During her brief political career, Payette held multiple cabinet positions and accomplished numerous feats, including beefed-up provincial consumer protection rules.
She oversaw the revision of Quebec's Civil Code, no longer making it obligatory for women to assume their husband's family name upon marriage, as well as bringing in changes to allow children to carry the surnames of both parents.
Payette also extended access to daycare and was responsible for the creation of Quebec's automobile insurance board, ushering in the province's highly controversial no-fault insurance regime.
"For the first time in my life, I managed to have unanimity against me," Payette wrote in her memoirs.
She also updated the province's licence plate slogan in 1978 from "La Belle Province" to "Je me souviens," which is still in use today.
Premier Philippe Couillard, a staunch federalist who admittedly didn't share Payette's political views, paid tribute to her Thursday as he campaigned ahead of the Oct. 1 provincial election.
"(She was) a major TV personality who had a significant influence on Quebec society," the Liberal leader said. "But also, and mainly, a major figure of Quebec's feminist movement."
The province's Council on the Status of Women also expressed sadness at Payette's passing.
"Lise Payette was a great feminist, she made history in Quebec through her remarkable contribution to equality issues in our society," said president Louise Cordeau.
"She has inspired generations of Quebec women by demonstrating they are capable of anything."
Payette did not seek re-election in 1981 and returned to a successful TV writing career, penning Quebec soaps "Des dames de coeur," "La Bonne Aventure," "Un signe de feu" and "Marilyn," the first daily soap on Quebec television.
"At the heart of all these series is the reality of Quebec women and their quest for equality between them and men," her family said.

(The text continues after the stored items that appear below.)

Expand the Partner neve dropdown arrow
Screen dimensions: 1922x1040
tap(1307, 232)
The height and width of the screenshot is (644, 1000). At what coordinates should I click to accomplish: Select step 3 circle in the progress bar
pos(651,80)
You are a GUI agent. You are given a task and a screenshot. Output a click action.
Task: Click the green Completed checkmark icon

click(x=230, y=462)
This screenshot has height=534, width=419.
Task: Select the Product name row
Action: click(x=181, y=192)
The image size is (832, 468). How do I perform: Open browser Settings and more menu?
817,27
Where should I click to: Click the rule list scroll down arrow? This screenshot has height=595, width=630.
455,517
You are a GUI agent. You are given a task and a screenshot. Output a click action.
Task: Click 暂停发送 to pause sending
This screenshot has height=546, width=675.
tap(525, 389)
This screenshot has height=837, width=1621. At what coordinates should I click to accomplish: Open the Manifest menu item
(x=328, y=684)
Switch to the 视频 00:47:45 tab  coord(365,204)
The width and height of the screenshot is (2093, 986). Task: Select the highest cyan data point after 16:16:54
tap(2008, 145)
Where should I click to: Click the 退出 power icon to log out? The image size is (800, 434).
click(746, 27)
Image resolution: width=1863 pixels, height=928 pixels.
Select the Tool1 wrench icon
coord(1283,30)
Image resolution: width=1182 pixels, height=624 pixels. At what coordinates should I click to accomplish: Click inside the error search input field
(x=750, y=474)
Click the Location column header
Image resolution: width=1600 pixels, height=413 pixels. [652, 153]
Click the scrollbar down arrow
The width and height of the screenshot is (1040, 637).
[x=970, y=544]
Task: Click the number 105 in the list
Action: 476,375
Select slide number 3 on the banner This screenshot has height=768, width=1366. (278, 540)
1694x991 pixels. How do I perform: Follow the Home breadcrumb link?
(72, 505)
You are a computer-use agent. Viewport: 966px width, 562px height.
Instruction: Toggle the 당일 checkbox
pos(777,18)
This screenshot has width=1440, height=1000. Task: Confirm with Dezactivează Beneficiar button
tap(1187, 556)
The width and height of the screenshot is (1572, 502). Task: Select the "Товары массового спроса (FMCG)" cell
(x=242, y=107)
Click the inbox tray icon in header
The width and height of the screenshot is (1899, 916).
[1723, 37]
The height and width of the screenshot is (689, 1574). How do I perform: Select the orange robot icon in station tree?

Payette also published several books and wrote regular newspaper columns for Le Journal de Montreal and Le Devoir between 2004 and 2016, commenting on the great challenges facing Quebec society.
The statement says Payette is survived by her children Daniel, Dominique and Sylvie, grandchildren Flavie and Louis and great-grandchild Philippe, along with their respective partners.
A spokesman says funeral arrangements have not been finalized.